The food:​ With the new opening, the team aim to introduce diners to food that is popular in Turkey but unfamiliar in the UK (read: no kebabs). The most unusual menu items are the two Turkish pasta dishes, manti and eriste. The former is a Turkish spin on tortelloni - square dumplings filled with spiced beef, sitting on a bed of chilli-tomato butter and yoghurt, with pine nuts and thyme. The latter comprises chewy short-cut noodles, served with a sauce of walnuts, lemon-braised greens, herbs, an egg yolk and topped with ‘tulum’, the Turkish answer to parmesan cheese. Other dishes from the snack, starter and main sections of the menu include potato and pastirma gratin; aged Cornish duck with grape molasses, duck liver gozleme, Aegean greens and black garlic; veal sweetbreads with braised wet garlic and hazelnut yoghurt; and halibut with za’atar butter. Desserts offer a Turkish twist on an ice-cream sandwich featuring rhubarb and raspberry; and baked custard with roasted cherries, almond crumble and caramelised white chocolate.

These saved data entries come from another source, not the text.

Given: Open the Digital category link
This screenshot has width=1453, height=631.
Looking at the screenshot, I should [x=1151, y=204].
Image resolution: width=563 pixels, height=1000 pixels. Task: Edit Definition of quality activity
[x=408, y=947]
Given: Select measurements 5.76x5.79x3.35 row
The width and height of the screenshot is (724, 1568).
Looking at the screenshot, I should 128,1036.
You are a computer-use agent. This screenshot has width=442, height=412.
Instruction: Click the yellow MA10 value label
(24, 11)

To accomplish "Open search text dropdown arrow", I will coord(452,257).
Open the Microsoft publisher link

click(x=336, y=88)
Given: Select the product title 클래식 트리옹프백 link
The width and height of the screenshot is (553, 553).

The drinks: ​The drinks list has been curated by Christie, who is well-versed in the field given that she owns a wine bar. It focuses on wines from small producers in Greece, Lebanon, Armenia and Georgia. All are available by the glass and carafe, and we are told that they are listed in order of body as opposed to price.

And another thing:​ Type ‘Kyseri’ into a search engine and you will most likely be given a helpful ‘Did you mean…?’ suggestion, directing you to the Wikipedia page for the Anatolian city of Kayseri in central Turkey. The namesake of the restaurant, Kayseri’s traditional dishes are manti and stuffed zucchini flowers, but Kiazim and Christie chose to take the ‘a’ out of the name for the restaurant because it both looks better and represents the contemporary twist they are putting on the authentic dishes.